Orang Mandailing di Pasaman menganut Mazhab Syafi’i yang toleran pada tradisi. Ada orang yang memperdalam ilmu agamanya kepada para Tuan Syekh yang ada di banyak tempat. Ada pula yang menjadi pengikut Tariqat, bersuluk untuk mendekatkan diri pada Allah SWT. Begitulah agama Islam tersebar melalui dakwah yang damai, sejuk dan diikat oleh rasa holong.

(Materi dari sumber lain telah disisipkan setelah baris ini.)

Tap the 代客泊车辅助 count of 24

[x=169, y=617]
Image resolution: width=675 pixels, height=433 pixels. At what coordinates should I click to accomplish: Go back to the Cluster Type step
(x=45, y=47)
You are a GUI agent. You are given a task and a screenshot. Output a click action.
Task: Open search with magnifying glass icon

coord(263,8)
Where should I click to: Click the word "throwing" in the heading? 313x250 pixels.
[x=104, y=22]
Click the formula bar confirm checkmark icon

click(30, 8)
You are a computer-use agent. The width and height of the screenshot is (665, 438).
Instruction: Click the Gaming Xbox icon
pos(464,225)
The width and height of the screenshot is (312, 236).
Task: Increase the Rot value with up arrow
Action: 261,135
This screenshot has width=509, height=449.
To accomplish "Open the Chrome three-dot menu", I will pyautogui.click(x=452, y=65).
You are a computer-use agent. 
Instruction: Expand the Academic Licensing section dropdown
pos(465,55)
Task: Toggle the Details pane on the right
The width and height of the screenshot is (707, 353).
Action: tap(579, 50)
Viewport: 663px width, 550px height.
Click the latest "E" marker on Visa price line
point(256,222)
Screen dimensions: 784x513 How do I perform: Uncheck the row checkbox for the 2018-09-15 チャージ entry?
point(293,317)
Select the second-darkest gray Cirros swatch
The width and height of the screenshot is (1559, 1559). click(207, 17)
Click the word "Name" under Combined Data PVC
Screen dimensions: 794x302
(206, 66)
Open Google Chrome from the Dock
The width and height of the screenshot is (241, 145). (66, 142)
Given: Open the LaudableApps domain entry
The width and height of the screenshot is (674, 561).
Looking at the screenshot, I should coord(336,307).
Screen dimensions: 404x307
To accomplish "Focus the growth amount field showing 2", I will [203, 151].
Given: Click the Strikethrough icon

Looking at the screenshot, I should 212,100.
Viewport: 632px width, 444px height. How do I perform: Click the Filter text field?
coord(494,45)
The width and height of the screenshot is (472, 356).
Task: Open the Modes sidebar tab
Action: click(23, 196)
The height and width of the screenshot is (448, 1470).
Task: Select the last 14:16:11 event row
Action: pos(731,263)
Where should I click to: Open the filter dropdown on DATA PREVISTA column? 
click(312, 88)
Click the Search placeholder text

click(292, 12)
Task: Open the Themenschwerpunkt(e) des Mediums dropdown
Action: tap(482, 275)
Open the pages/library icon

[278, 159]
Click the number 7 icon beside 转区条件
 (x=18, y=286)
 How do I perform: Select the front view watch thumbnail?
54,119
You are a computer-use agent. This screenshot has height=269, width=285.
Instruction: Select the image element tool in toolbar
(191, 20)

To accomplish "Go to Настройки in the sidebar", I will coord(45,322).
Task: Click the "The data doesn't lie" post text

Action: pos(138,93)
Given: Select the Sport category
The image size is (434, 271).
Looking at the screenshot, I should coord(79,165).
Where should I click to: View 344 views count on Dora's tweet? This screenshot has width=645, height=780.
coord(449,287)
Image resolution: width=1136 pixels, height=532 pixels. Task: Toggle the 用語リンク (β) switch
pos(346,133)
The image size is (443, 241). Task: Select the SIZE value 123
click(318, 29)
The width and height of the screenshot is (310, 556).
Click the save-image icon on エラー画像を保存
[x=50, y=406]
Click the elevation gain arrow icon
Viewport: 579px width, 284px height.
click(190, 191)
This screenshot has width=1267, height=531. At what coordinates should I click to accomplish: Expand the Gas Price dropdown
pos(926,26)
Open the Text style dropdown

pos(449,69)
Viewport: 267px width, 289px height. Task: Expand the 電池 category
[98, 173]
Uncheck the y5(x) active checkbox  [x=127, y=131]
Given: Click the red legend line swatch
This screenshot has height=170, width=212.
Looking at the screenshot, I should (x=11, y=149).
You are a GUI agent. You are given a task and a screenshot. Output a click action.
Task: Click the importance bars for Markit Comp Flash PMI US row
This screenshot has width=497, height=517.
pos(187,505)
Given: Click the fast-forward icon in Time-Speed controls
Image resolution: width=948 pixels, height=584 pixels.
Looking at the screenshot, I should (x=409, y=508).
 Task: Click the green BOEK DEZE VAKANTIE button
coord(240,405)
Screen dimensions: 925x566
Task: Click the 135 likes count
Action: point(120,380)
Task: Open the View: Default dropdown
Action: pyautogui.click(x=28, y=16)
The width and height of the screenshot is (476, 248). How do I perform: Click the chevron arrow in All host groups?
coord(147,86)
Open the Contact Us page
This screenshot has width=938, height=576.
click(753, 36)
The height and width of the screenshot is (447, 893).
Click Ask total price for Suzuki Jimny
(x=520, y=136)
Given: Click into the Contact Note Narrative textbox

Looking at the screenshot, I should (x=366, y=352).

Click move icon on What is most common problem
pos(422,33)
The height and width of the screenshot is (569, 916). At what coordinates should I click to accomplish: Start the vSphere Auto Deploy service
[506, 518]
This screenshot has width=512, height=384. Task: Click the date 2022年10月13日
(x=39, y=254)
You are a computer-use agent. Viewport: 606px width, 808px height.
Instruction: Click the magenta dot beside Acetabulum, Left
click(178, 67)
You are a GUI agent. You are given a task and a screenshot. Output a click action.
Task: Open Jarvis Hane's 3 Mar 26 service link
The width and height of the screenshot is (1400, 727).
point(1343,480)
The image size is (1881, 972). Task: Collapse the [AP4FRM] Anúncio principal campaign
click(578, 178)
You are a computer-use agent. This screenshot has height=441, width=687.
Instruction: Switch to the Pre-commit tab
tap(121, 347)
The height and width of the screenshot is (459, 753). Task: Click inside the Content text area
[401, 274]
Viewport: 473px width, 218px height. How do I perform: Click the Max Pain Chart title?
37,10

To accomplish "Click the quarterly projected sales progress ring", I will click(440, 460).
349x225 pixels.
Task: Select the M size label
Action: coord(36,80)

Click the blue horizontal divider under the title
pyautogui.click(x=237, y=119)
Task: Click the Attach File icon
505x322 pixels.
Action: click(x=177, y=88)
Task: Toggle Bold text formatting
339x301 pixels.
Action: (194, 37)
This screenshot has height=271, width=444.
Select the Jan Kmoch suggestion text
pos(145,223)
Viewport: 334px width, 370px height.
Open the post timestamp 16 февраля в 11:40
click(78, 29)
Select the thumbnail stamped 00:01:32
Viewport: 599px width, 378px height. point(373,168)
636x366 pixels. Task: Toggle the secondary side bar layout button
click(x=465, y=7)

Beberapa perguruan pun kelak muncul di beberapa tempat di Pasaman dan Mandailing. Perguruan yang paling besar adalah Madrasah Musthofawiyah di Purba Baru yang didirikan oleh Syekh Musthofa Husein pada tahun 1915. Madrasah ini merupakan warisan para ulama yang sangat besar peranannya dalam dakwah Islamiyah. Santrinya kini tidak kurang dari 8.000 orang yang datang dari berbagai penjuru Sumatera Utara, dan tentu saja juga dari Pasaman, bahkan dari Malaysia. Dua orang tokoh nasional, Nuddin Lubis dan Aminuddin Aziz Pulungan, adalah alumni madrasah ini.

Pemandangan yang menakjubkan dapat disaksikan pada menjelang subuh di Purba Baru, ketika ribuan santri berbondong-bondong menuju masjid untuk menunaikan shalat subuh berjamaah. Pemandangan seperti ini sukar dicari tandingannya di Sumatera Utara, bahkan mungkin di Sumatera. Kini ada puluhan pesantren di seluruh Mandailing, ditambah lagi dengan Sekolah Tinggi Agama Islam Madina (STAIM) dan madrasah mulai dari tingkat Ibtidaiyah, Tsanawiyah sampai tingkat Aliyah baik negeri maupun swasta.

Hubungan antar kerabat Mandailing di Pasaman dan di Mandailing tetap berlangsung melalui perjodohan. Pilihan pertama dalam mencari jodoh adalah beragama Islam dan sesama kerabat Mandailing baik yang berdiam turun temurun di Pasaman maupun yang berdiam di Mandailing. Perkawinan mangulai pangkal, ialah perkawinan di antara generasi ketiga dan seterusnya untuk melestarikan hubungan kekerabatan. Sehingga hubungan kekeluargaan berdasarkan hubungan darah tetap dapat dilestarikan.

Perkawinan antar suku, antara orang Mandailing dengan orang Minangkabau pun kerap terjadi. Kedua belah pihak selalu memusyawarahkan adat mana yang dipakai. Kadang-kadang dipakai salah satu adat pernikahan, atau keduanya masing-masing di rumah kerabat Mandailing memakai adat Mandailing, sedangkan acara di rumah kerabat Minangkabau dilaksanakan pula adat Minangkabau. Begitulah terjadi akulturasi yang kuat yang direkat tali kekerabatan dan nilai-nilai Islam yang kuat (Naim, 1976).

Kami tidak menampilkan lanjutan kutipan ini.